Volume Overload. Prenatal volume overload occurs in fetal anemia [17], vascularized tumors [17], severe intrauterine growth restriction [6, 15, 18, 19], abnormal venous drainage [20], or twin-to-twin transfusion syndrome [12, 14]. The natural response is to enlarge heart dimensions (cardiac dilation), thus increasing the stroke volume with every beat, in order to better manage the increased blood volume.

Thus, the fetal heart usually adapts to noxas by changing shape, increasing myocardial mass, and/or dilating. While cardiac remodeling is thus induced to compensate adverse conditions, there are some major differences between fetal and adult remodeling. Given that fetal remodeling takes place during development, the intrinsic shape and (micro-)structure can still change, while in adult life these changes are much more limited. Additionally, several fetal insults disappear with birth, so that a heart optimized for specific fetal conditions might not be ideal for postnatal life.

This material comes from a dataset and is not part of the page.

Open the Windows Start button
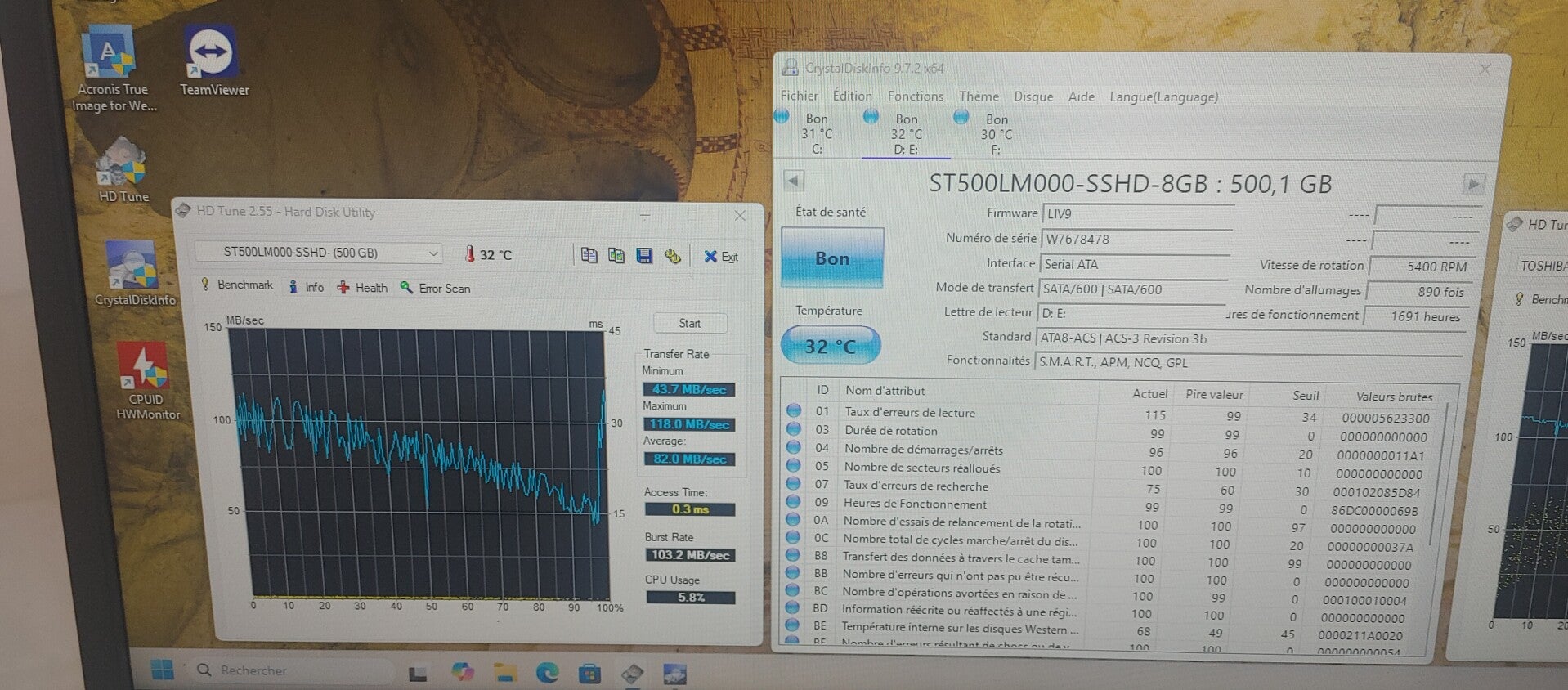The image size is (1568, 690). (164, 670)
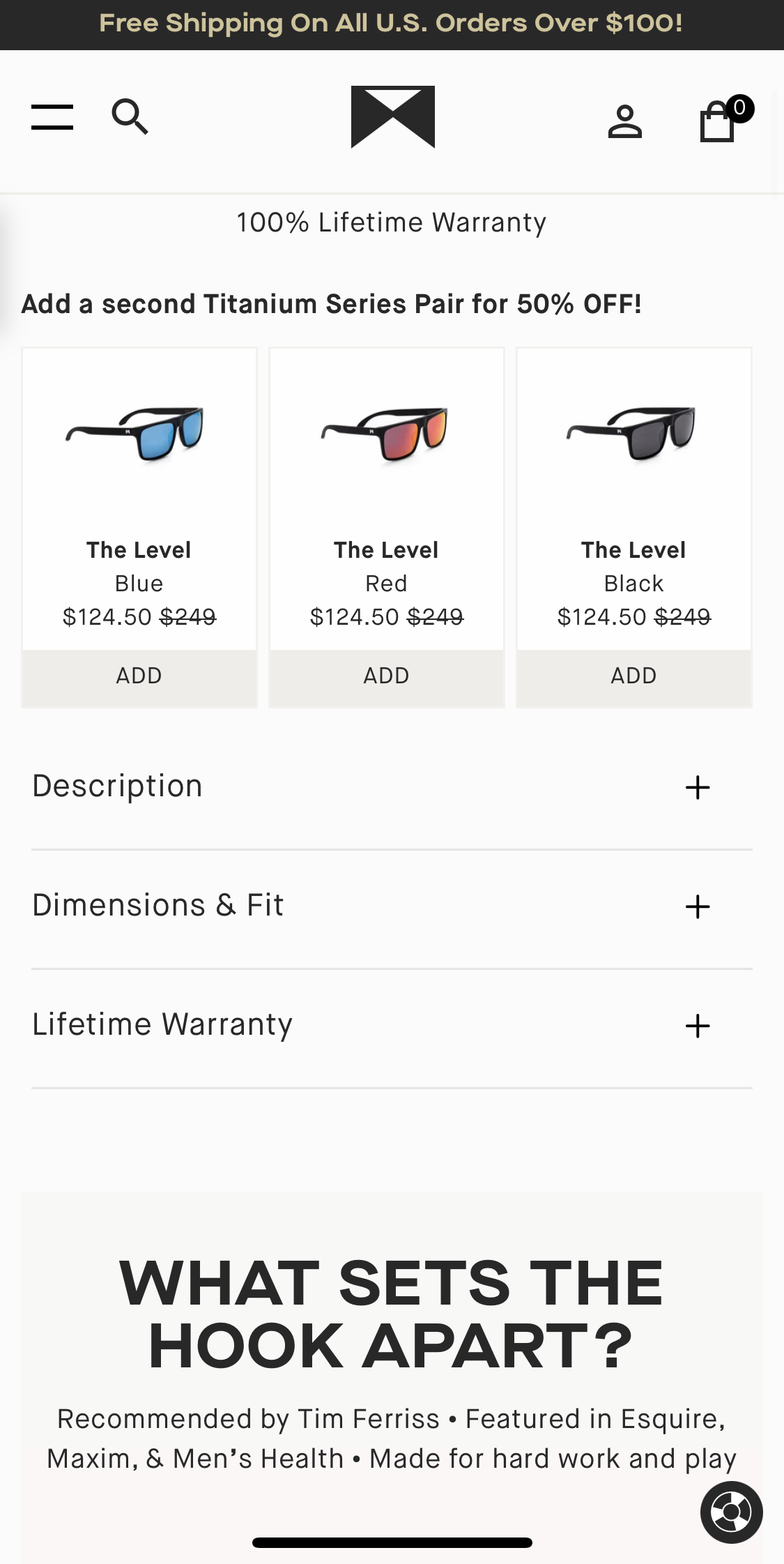Expand the Dimensions & Fit section
This screenshot has width=784, height=1564.
coord(392,906)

Patterns of ventricular remodeling are usually defined according to the ventricular size and shape, the presence of myocardial hypertrophy, and the relation between myocardial mass and cavity dimensions. Concentric remodeling is defined by increased mass-to-cavity ratio and is usually observed when a pressure leads to cardiomyocyte hypertrophy or hyperplasia. On the contrary, mass-to-cavity ratio is preserved in eccentric hypertrophy and is typically secondary to volume loading inducing myocyte lengthening. Atrial remodeling is less common and usually occurs in the form of dilation.

Echocardiographic Evaluation of Fetal Cardiac Shape and Size

In adulthood, the presence and pattern of cardiac remodeling is assessed by imaging to estimate ventricular and atria volumes, left ventricular mass (to define myocardial hypertrophy), and relative wall thickness or mass-to-cavity ratio. Echocardiography is the most used modality, but cardiac magnetic resonance or computed tomography can provide more accurate measurements. While radiation excludes the use of computed tomography for fetal assessment, the relatively limited use in utero, the relatively small fetal heart size, the elevated fetal heart rate, and the lack of fetal ECG also hamper the use of cardiac magnetic resonance in prenatal life. Therefore, fetal echocardiography is considered the best available option for assessing fetal cardiac remodeling by measuring heart, ventricular, and atria dimensions (diameters and areas) and myocardial wall thickness.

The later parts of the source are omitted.